* Work to do: Copy the records between the lines holding "Switch to عمليات إرسال فاشلة tab" and "[1167, 696]", inclusive, with each request kept in full, and scale every coordinate in the answers by 0.55, rounding to whole numbers with halves going up. Leave all other records out.

* Record set:
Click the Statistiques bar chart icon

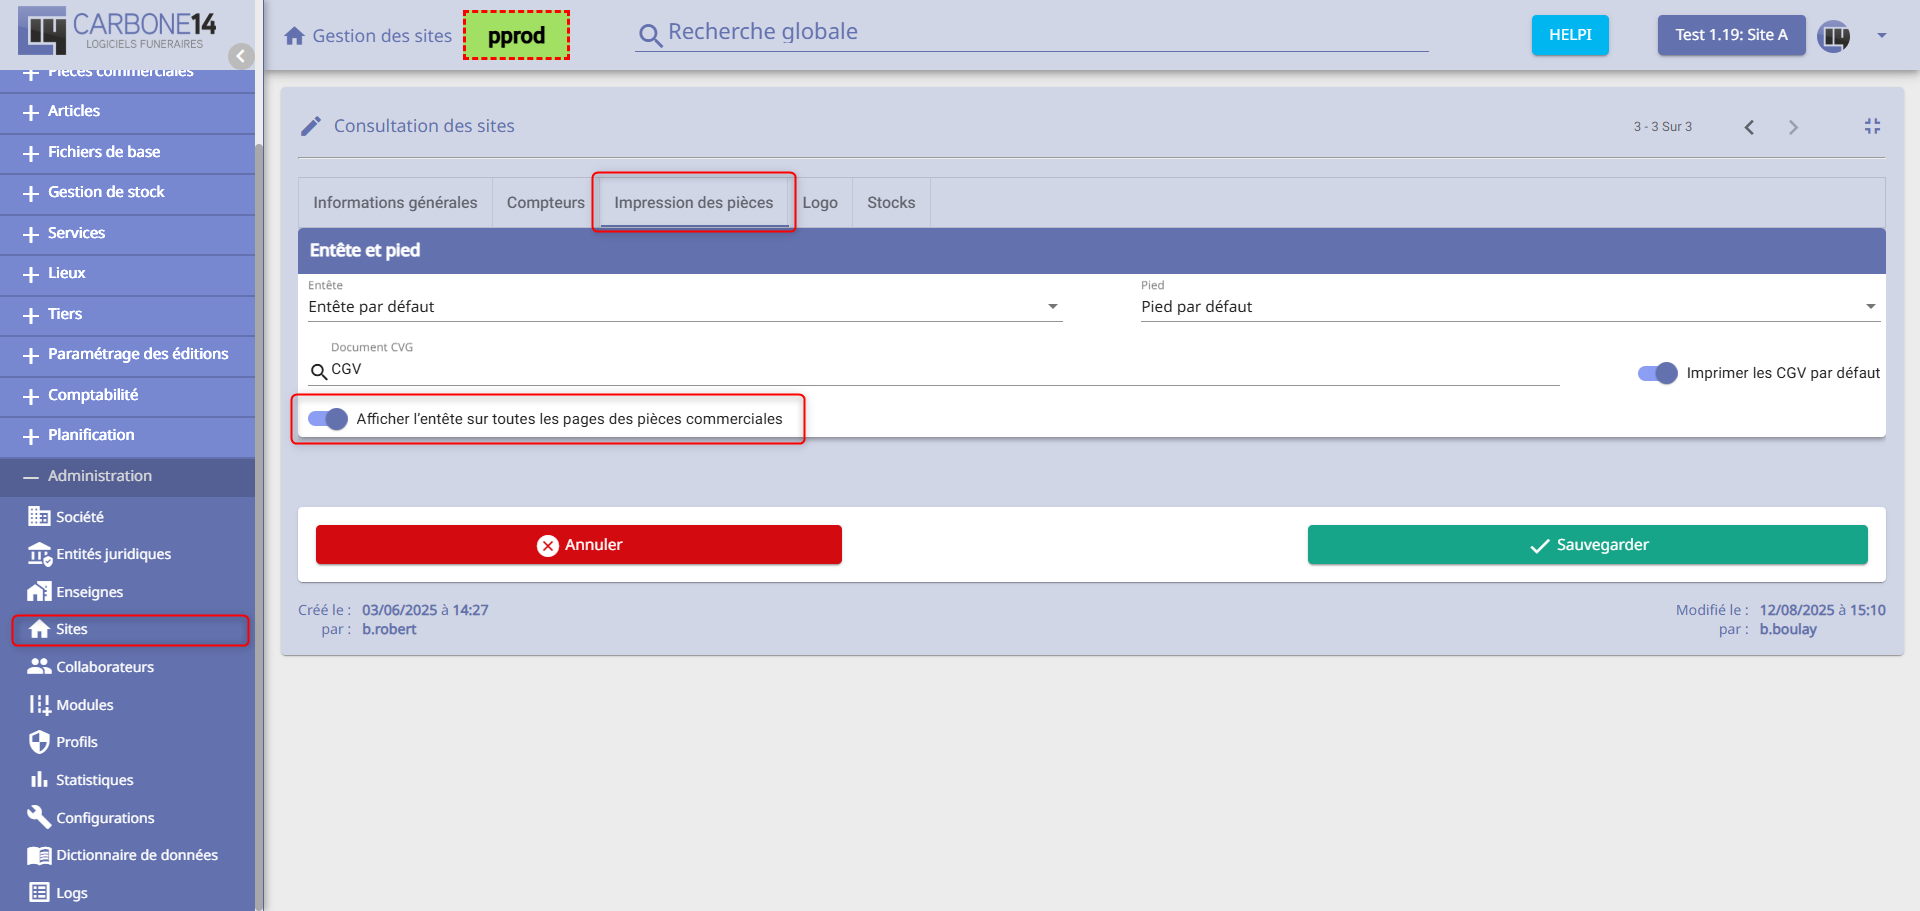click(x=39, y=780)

--

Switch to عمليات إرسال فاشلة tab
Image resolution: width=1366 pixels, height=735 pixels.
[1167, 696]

--

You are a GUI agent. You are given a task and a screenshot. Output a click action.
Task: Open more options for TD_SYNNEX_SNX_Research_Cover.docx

* Finished exercise:
Switch to عمليات إرسال فاشلة tab
Image resolution: width=1366 pixels, height=735 pixels.
[642, 383]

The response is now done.